Chinas Stahlriese Baowu visiert Einstieg bei BHP-Mine in Pilbara an
Baowu, der weltgrößte Stahlproduzent, prüft den Erwerb einer 15-Prozent-Beteiligung an BHPs Eisenerzmine Jimblebar in Westaustralien – ein strategischer Schritt zur Sicherung von Rohstofflieferungen.
Die Baowu-Steel-Gruppe aus China lotet derzeit eine Kapitalbeteiligung an der Eisenerzmine Jimblebar von BHP im australischen Bundesstaat Western Australia aus. Dies geht aus Informationen von mit den Gesprächen vertrauten Kreisen hervor, die Reuters vorliegen. Das Vorhaben verdeutlicht das fortwährende Bestreben chinesischer Stahlunternehmen, sich strategisch wichtige Rohstoffquellen zu sichern.
Der chinesische Stahlgigant denkt über den Erwerb eines 15-prozentigen Anteils an dem Minenkomplex nach. Jimblebar zählt zu den bedeutenden Eisenerzförderstätten in der Pilbara-Region, die weltweit zu den wichtigsten Rohstoffrevieren gehört. BHP ist an der ASX, LSE und NYSE unter dem Kürzel BHP gelistet.
Beweggründe für den strategischen Schritt
Baowu führt die globale Rangliste der Stahlproduzenten an und hat ein enormes Interesse daran, die Eisenerzversorgung dauerhaft abzusichern. China ist international der mit Abstand größte Abnehmer von Eisenerz. Durch den Einstieg bei Jimblebar würde Baowu unmittelbaren Zugang zu hochwertigen Rohmaterialien erhalten.
Die Verhandlungen scheinen sich noch in einem frühen Stadium zu befinden. Konkrete Angaben zu möglichen Kaufsummen oder zeitlichen Abläufen wurden bisher nicht kommuniziert. Die BHP-Gruppe hat sich bislang nicht offiziell zu den kursierenden Berichten geäußert.
Relevanz für den Rohstoffsektor
Ein Einstieg Baowus in ein australisches Eisenerzprojekt würde erneut unterstreichen, wie stark die chinesische Industrie mit den Rohstoffvorkommen Australiens verflochten ist. Trotz politischer Differenzen zwischen Peking und Canberra in den letzten Jahren sind die wirtschaftlichen Verflechtungen im Rohstoffbereich nach wie vor ausgeprägt.

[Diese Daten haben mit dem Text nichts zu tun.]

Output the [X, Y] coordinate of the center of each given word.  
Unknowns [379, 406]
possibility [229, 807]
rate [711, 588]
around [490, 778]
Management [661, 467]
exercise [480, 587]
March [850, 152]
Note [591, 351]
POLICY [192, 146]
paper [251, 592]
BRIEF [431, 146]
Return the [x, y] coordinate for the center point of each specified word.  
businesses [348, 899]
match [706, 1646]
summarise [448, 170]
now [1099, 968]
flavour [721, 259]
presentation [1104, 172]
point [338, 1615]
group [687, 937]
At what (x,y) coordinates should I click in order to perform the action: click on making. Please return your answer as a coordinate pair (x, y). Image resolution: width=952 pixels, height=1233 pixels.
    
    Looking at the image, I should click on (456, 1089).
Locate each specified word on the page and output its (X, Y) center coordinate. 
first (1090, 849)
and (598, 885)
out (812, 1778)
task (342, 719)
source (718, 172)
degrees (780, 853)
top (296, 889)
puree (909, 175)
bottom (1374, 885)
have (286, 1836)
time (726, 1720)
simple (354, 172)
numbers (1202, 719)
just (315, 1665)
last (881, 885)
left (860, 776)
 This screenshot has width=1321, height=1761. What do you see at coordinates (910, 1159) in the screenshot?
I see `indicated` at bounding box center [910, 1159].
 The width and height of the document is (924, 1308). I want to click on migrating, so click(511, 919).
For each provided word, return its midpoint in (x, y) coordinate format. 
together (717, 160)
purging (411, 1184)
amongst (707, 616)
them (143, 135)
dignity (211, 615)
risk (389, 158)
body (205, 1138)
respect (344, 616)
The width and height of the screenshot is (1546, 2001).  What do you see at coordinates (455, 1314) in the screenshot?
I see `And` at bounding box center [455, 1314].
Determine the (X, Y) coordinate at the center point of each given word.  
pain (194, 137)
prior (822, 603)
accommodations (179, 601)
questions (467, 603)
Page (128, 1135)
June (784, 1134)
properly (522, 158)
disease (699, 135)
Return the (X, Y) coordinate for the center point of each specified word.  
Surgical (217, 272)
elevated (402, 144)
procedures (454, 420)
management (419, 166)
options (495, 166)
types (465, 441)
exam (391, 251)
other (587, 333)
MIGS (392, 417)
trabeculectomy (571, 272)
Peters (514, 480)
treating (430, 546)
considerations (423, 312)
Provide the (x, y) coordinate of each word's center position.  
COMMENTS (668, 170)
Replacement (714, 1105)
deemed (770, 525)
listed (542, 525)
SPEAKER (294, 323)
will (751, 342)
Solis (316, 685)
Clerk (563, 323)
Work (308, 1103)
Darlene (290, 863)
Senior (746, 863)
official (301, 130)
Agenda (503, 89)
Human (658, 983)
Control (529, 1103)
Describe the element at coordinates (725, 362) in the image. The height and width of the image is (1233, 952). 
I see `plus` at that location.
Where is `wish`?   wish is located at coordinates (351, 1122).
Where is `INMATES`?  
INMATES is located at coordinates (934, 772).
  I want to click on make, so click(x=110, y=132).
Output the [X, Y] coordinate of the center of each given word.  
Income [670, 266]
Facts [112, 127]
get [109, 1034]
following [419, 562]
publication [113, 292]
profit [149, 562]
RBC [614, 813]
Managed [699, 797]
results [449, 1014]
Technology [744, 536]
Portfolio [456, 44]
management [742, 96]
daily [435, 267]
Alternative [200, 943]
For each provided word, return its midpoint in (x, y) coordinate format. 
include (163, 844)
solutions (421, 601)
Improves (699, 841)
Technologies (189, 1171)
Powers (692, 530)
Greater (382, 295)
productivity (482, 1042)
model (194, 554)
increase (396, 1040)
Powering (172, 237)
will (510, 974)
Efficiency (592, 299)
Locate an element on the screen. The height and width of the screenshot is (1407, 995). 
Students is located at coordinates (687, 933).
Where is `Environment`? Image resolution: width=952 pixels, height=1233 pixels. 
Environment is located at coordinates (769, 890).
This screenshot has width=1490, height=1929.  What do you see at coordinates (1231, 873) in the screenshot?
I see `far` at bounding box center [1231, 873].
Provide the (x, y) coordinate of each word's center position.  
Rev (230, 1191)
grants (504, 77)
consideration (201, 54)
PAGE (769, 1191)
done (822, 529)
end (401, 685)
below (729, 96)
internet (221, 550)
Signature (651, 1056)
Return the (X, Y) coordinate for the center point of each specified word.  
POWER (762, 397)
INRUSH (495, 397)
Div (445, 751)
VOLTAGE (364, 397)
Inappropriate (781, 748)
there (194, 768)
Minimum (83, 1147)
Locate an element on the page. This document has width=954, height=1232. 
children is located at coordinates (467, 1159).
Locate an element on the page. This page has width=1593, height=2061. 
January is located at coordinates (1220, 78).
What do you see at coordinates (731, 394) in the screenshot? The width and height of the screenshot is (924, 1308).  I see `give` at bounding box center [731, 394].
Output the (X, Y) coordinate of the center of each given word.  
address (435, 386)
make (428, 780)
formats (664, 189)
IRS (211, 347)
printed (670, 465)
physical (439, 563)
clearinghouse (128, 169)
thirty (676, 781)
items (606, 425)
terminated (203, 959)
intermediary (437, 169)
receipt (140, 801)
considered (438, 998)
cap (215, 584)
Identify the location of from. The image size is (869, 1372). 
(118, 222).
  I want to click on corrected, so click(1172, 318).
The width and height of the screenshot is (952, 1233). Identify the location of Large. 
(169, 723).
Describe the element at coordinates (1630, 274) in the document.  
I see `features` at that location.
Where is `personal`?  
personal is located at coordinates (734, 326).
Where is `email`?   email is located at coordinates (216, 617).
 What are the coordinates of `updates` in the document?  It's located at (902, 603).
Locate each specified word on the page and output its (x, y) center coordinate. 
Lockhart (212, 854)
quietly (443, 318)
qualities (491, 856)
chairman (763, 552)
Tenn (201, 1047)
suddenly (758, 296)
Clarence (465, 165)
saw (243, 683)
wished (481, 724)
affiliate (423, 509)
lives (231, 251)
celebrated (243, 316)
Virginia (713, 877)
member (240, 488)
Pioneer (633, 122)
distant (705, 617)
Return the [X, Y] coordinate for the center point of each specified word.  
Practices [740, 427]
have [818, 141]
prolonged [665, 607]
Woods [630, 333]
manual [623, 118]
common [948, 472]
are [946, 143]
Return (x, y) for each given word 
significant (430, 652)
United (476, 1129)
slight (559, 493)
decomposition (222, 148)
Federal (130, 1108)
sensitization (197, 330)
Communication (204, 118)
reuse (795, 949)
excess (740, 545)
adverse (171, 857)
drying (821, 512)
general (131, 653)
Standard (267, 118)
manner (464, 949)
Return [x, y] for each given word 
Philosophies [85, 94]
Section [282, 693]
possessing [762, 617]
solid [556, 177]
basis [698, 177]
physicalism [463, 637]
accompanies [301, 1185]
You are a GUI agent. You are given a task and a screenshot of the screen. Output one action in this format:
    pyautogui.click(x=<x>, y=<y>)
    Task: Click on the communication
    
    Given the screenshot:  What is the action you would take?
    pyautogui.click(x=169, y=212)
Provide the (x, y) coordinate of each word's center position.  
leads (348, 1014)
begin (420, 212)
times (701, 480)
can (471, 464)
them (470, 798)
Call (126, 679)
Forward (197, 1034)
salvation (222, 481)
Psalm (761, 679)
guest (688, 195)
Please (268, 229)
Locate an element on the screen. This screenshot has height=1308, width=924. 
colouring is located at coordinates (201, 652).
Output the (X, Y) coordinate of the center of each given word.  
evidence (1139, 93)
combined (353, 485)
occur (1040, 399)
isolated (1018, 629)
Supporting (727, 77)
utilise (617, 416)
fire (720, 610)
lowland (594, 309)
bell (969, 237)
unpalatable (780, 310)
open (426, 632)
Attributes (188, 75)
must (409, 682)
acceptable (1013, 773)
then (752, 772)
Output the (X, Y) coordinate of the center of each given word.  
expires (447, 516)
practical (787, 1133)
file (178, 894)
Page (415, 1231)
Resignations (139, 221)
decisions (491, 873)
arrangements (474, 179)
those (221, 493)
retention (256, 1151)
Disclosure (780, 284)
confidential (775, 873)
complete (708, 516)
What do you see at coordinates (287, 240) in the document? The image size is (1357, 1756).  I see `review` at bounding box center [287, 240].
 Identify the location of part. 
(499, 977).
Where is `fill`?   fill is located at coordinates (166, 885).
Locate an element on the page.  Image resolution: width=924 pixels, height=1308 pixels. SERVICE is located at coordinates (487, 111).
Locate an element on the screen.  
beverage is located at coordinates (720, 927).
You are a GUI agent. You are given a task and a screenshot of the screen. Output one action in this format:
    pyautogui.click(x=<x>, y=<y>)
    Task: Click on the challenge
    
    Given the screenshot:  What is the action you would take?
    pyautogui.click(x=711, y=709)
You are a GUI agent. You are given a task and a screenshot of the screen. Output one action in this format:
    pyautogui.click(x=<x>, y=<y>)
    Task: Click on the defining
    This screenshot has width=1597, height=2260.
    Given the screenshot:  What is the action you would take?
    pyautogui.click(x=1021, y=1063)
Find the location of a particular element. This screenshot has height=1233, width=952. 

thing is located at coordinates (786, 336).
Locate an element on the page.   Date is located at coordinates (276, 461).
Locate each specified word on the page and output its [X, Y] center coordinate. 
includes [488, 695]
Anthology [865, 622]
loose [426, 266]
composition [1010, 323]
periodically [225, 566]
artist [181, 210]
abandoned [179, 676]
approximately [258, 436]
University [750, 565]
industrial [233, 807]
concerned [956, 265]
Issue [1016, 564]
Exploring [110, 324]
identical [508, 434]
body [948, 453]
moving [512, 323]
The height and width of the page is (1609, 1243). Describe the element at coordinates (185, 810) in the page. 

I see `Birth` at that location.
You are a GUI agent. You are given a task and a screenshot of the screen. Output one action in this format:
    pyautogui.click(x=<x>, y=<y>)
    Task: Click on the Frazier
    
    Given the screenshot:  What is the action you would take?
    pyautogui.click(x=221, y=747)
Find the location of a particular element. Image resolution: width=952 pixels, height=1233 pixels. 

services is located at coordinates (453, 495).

Die Jimblebar-Mine ist eine von mehreren großen Eisenerzförderstätten, die BHP in der Pilbara-Region betreibt. Das Gebiet zeichnet sich durch hohe Erzgehalte und effiziente Abbautechniken aus. Für Baowu wäre die Beteiligung ein Instrument, die eigene Versorgungssicherheit zu stärken und sich gegenüber Preisschwankungen am Weltmarkt abzusichern.
Perspektive
Ob die Verhandlungen zu einem konkreten Abschluss führen, bleibt abzuwarten. Käme die Transaktion zustande, wäre dies ein wichtiger Meilenstein in Baowus Internationalisierungsstrategie. Die chinesische Stahlindustrie steht unter Druck, ihre Rohstoffversorgung nachhaltig zu sichern und sich von kurzfristigen Marktbewegungen unabhängiger zu machen.
Die Entwicklung wird von Marktteilnehmern aufmerksam verfolgt. Eine Beteiligung an Jimblebar könnte zudem als Signal für andere chinesische Stahlkonzerne dienen, die nach vergleichbaren Investitionsmöglichkeiten Ausschau halten.